¡Otaola: El Cangrejo es puro chicharrón, no negocia ni la merienda!
Alexander Otaola desestima la supuesta negociación entre Marco Rubio y "El Cangrejo", Raúl Guillermo Rodríguez Castro, calificándola de maniobra política y dudando de su seriedad.
Qué pasó
Mira, pa' que no te cojan de bobo con los chismecitos que andan volando por Miami. El mismísimo Alexander Otaola, el que no se guarda nada, ha puesto el grito en el cielo por un cuento que sacó Axios.
Resulta que andan diciendo por ahí que Marco Rubio, sí, el Secretario de Estado de los Estados Unidos, se está reuniendo a escondidas con Raúl Guillermo Rodríguez Castro, alias "El Cangrejo", que es el nieto de Raúl Castro. ¡Imagínate la bronca!
Dónde y cuándo
La bomba explotó cuando la gente de Axios soltó la noticia, aunque las fuentes estadounidenses dicen que son "conversaciones sobre el futuro", no una negociación formal.
El chisme está caliente en el exilio cubano, especialmente en Miami, donde Otaola, desde su programa, ha reaccionado con su estilo único, sin pelos en la lengua.

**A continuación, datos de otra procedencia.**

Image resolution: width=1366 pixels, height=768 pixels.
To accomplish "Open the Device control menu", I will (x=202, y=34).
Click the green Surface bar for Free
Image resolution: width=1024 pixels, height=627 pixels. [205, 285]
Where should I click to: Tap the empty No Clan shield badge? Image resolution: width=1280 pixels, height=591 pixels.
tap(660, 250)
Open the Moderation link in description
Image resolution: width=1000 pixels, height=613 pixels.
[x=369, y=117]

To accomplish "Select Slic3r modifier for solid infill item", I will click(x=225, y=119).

Se dice que "El Cangrejo", con sus 41 años, está en el círculo íntimo de la familia Castro y metido en negocios gordos de la Isla, pero Otaola no le ve la seriedad por ningún lado.
Por qué importa
¿Y por qué nos tiene en un pie este bochinche? Pues porque Otaola asegura que esto es un plan para darle en la cabeza a Marco Rubio y virar a la comunidad cubana en su contra.
Él dice que darle crédito a "El Cangrejo" es como darle poder a un chicharrón. ¿Cómo va a decidir el destino de un país si, según Otaola, lo único que tiene en la cabeza es "fiesta, mujeres y pachanga"?

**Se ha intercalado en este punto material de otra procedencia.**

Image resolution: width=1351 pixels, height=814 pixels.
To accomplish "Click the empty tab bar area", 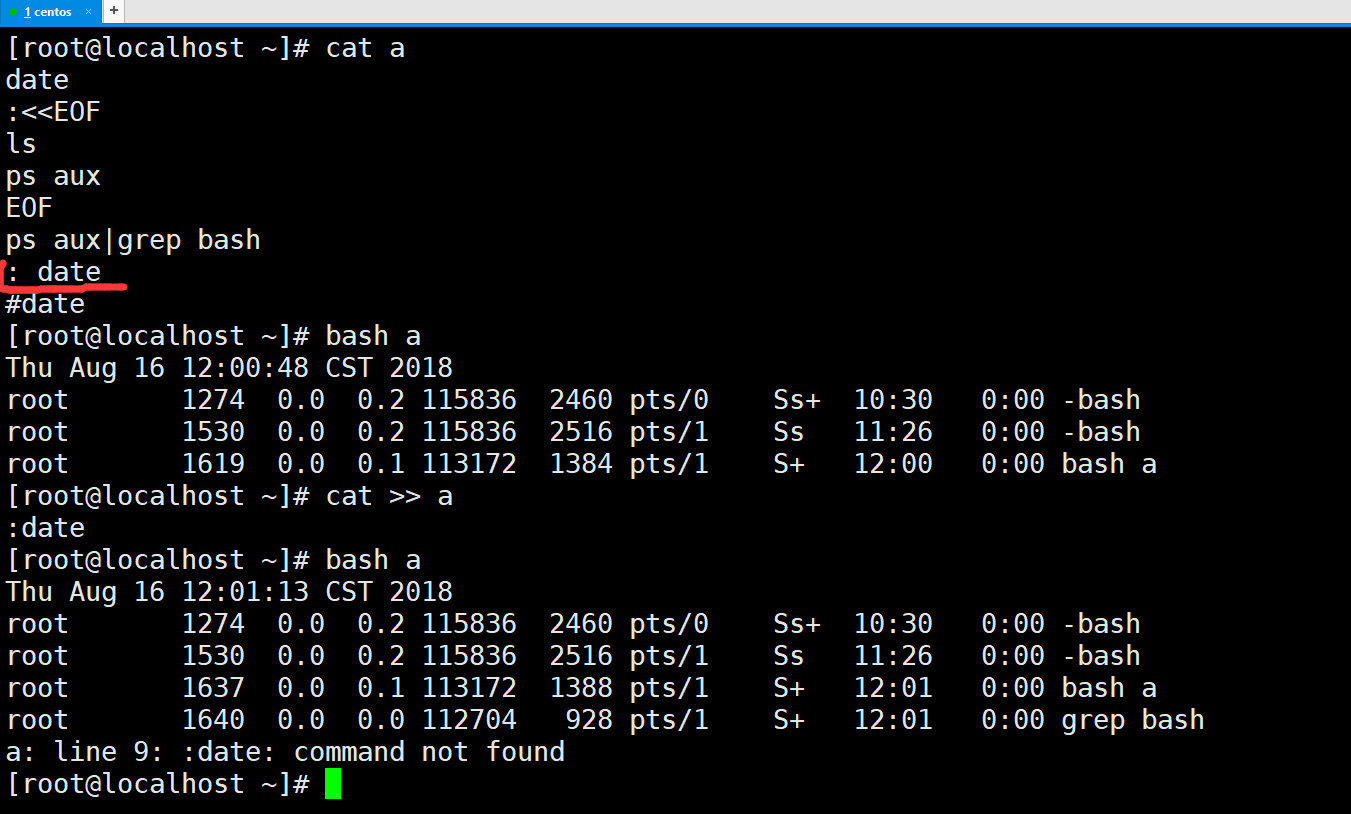I will point(700,12).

Es la estrategia de siempre: meter cizaña para que la gente en el exilio se pelee y se olvide de lo que de verdad importa: la libertad de Cuba.
Qué dicen las partes
Por un lado, Axios, que es el que destapó la olla, presenta a Rodríguez Castro como alguien clave, cercano a Raúl y con influencia en el billete, o sea, en el consorcio GAESA. Pero Otaola se ríe de eso.
El influencer insiste en que el tal "Cangrejo" no tiene ni un gramo de respeto entre los militares y que su figura está más inflada que un globo de cumpleaños. Que no tiene la capacidad ni la seriedad para hablar de cosas importantes.
Las fuentes de Washington, como para bajarle dos, dicen que no son negociaciones formales, sino más bien "conversaciones sobre el futuro", buscando por dónde le entra el agua al coco para una transición política sin los viejos del Partido Comunista.
Qué viene ahora
Ahora la pelota está en el aire, como dice Otaola, hay que estar con los ojos bien abiertos. Lo que viene es más debate y más chisme, pero también una alerta: ¿a quién se le atribuye poder de verdad?
¿Serán estos intentos de Washington de explorar una transición sin que el gobierno de Díaz-Canel se entere? ¿O es, como dice Otaola, puro humo para desestabilizar?
La comunidad cubana tiene que pensar bien a quién le cree y no dejarse llevar por los cuentos de camino, sobre todo si vienen con la intención de dividir y confundir.